> **Description of the task**: Set the data down again, exactly as it reads, but without the pictures.

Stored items
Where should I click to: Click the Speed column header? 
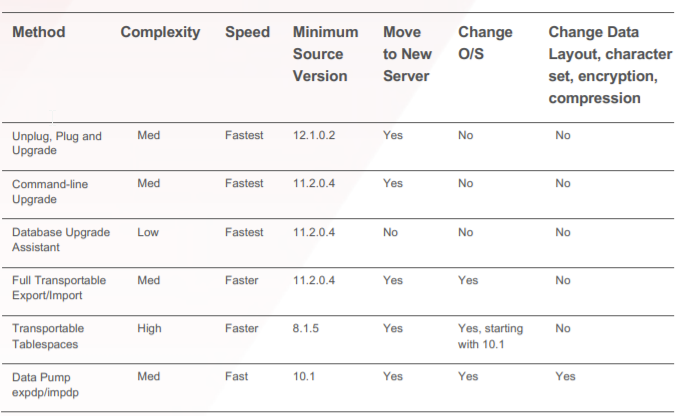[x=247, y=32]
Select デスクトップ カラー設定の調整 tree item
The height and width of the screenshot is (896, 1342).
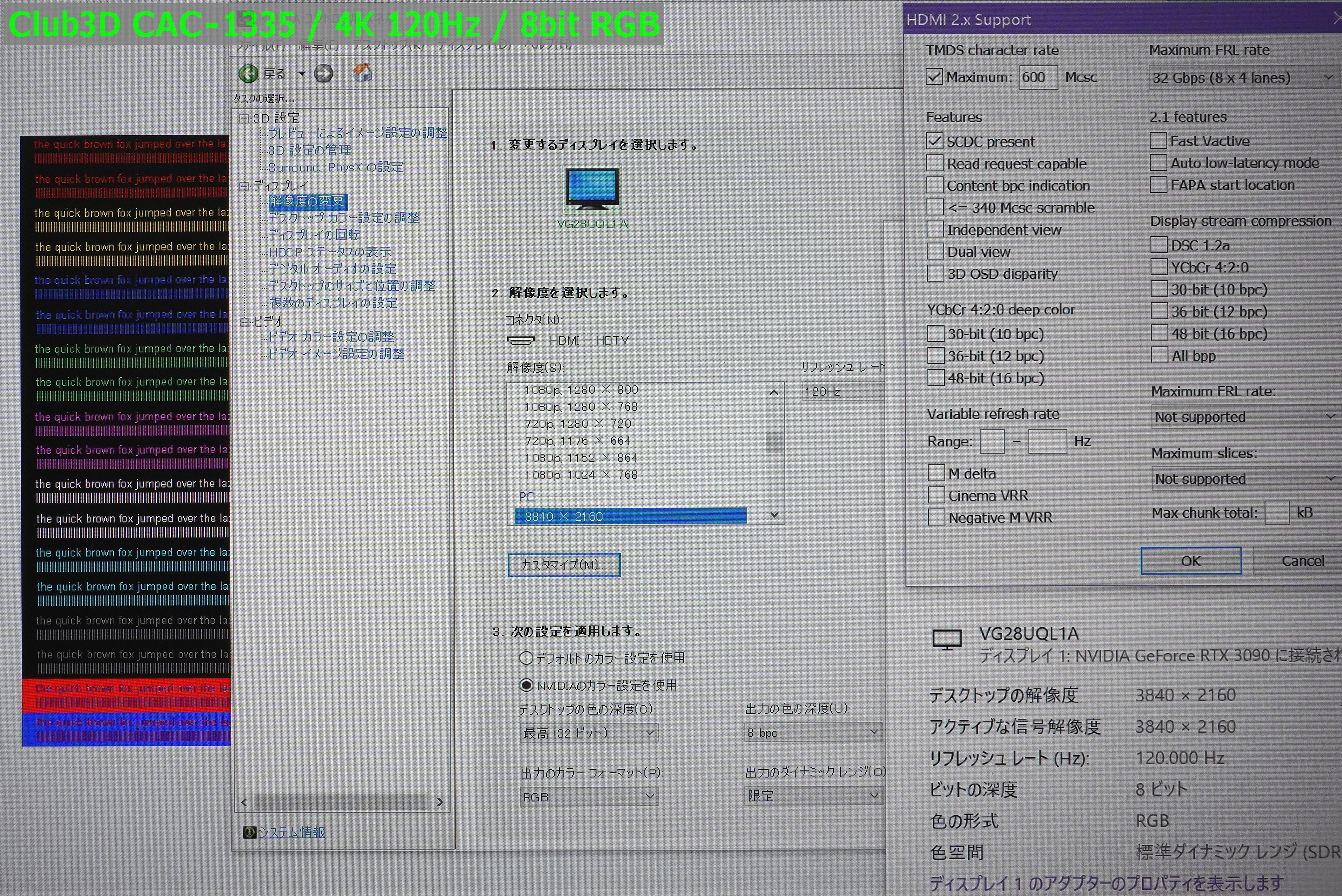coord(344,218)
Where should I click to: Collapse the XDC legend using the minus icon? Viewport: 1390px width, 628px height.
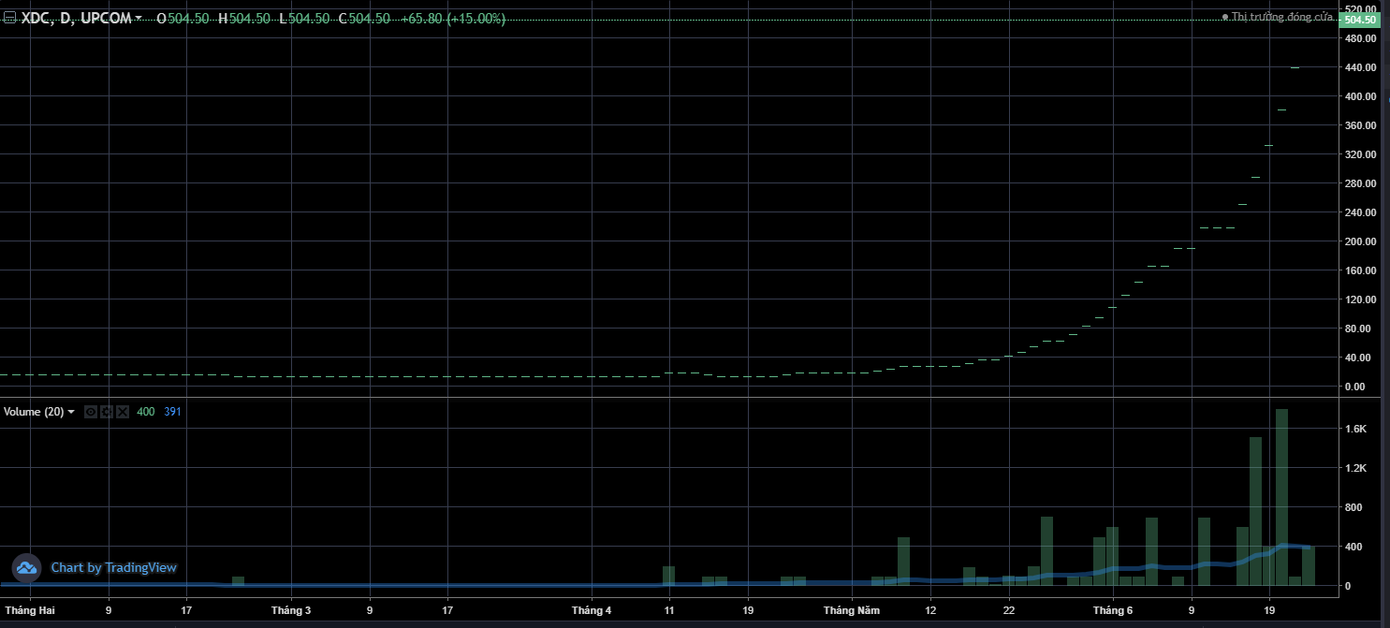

> **Answer for this exercise**:
Where should I click to: Click the Speed column header? 
[x=247, y=32]
Select デスクトップ カラー設定の調整 tree item
The height and width of the screenshot is (896, 1342).
coord(344,218)
Where should I click to: Collapse the XDC legend using the minus icon? Viewport: 1390px width, 628px height.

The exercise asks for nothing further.